Retype the data that follows, keeping every character the same.

*** Records to use Section Begins ***

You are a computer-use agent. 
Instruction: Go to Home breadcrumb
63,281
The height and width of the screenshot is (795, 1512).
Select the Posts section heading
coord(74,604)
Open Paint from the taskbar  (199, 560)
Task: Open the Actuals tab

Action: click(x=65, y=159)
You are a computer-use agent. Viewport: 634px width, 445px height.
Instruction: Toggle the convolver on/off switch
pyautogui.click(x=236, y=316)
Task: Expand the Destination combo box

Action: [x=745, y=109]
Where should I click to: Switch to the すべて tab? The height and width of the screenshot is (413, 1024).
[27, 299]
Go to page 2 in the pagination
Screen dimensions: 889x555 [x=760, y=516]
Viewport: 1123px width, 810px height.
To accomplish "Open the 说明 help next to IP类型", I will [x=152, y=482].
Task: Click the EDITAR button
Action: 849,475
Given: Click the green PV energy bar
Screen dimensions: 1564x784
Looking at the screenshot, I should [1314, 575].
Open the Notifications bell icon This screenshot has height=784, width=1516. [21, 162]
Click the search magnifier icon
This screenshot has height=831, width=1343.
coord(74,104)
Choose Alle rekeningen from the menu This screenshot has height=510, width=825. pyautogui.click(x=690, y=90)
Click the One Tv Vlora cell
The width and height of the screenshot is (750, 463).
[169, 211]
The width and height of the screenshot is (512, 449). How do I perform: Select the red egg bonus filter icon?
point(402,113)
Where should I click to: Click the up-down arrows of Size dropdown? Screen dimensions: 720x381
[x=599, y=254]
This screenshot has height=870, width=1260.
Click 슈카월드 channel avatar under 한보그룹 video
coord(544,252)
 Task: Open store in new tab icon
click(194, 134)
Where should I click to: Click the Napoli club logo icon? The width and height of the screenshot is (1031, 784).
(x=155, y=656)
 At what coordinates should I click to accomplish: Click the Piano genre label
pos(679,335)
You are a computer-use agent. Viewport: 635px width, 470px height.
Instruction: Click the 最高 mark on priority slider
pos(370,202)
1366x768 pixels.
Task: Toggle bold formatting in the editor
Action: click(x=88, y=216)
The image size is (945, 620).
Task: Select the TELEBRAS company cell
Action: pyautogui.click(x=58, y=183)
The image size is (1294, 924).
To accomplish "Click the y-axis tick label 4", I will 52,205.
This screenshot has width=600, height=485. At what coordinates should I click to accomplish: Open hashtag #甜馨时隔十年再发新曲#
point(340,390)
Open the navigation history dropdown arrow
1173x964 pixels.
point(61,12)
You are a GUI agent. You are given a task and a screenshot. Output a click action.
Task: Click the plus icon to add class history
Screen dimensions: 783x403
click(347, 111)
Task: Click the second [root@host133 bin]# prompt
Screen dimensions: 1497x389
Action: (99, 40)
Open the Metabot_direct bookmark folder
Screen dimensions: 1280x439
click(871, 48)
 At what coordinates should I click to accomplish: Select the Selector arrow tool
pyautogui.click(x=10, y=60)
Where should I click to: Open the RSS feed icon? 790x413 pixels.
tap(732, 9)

*** Records to use Section Ends ***

## Answer for the task
You are a computer-use agent. 
Instruction: Go to Home breadcrumb
63,281
The height and width of the screenshot is (795, 1512).
Select the Posts section heading
coord(74,604)
Open Paint from the taskbar  (199, 560)
Task: Open the Actuals tab

Action: click(x=65, y=159)
You are a computer-use agent. Viewport: 634px width, 445px height.
Instruction: Toggle the convolver on/off switch
pyautogui.click(x=236, y=316)
Task: Expand the Destination combo box

Action: [x=745, y=109]
Where should I click to: Switch to the すべて tab? The height and width of the screenshot is (413, 1024).
[27, 299]
Go to page 2 in the pagination
Screen dimensions: 889x555 [x=760, y=516]
Viewport: 1123px width, 810px height.
To accomplish "Open the 说明 help next to IP类型", I will [x=152, y=482].
Task: Click the EDITAR button
Action: 849,475
Given: Click the green PV energy bar
Screen dimensions: 1564x784
Looking at the screenshot, I should [1314, 575].
Open the Notifications bell icon This screenshot has height=784, width=1516. [21, 162]
Click the search magnifier icon
This screenshot has height=831, width=1343.
coord(74,104)
Choose Alle rekeningen from the menu This screenshot has height=510, width=825. pyautogui.click(x=690, y=90)
Click the One Tv Vlora cell
The width and height of the screenshot is (750, 463).
[169, 211]
The width and height of the screenshot is (512, 449). How do I perform: Select the red egg bonus filter icon?
point(402,113)
Where should I click to: Click the up-down arrows of Size dropdown? Screen dimensions: 720x381
[x=599, y=254]
This screenshot has height=870, width=1260.
Click 슈카월드 channel avatar under 한보그룹 video
coord(544,252)
 Task: Open store in new tab icon
click(194, 134)
Where should I click to: Click the Napoli club logo icon? The width and height of the screenshot is (1031, 784).
(x=155, y=656)
 At what coordinates should I click to accomplish: Click the Piano genre label
pos(679,335)
You are a computer-use agent. Viewport: 635px width, 470px height.
Instruction: Click the 最高 mark on priority slider
pos(370,202)
1366x768 pixels.
Task: Toggle bold formatting in the editor
Action: click(x=88, y=216)
The image size is (945, 620).
Task: Select the TELEBRAS company cell
Action: pyautogui.click(x=58, y=183)
The image size is (1294, 924).
To accomplish "Click the y-axis tick label 4", I will 52,205.
This screenshot has width=600, height=485. At what coordinates should I click to accomplish: Open hashtag #甜馨时隔十年再发新曲#
point(340,390)
Open the navigation history dropdown arrow
1173x964 pixels.
point(61,12)
You are a GUI agent. You are given a task and a screenshot. Output a click action.
Task: Click the plus icon to add class history
Screen dimensions: 783x403
click(347, 111)
Task: Click the second [root@host133 bin]# prompt
Screen dimensions: 1497x389
Action: (99, 40)
Open the Metabot_direct bookmark folder
Screen dimensions: 1280x439
click(871, 48)
 At what coordinates should I click to accomplish: Select the Selector arrow tool
pyautogui.click(x=10, y=60)
Where should I click to: Open the RSS feed icon? 790x413 pixels.
tap(732, 9)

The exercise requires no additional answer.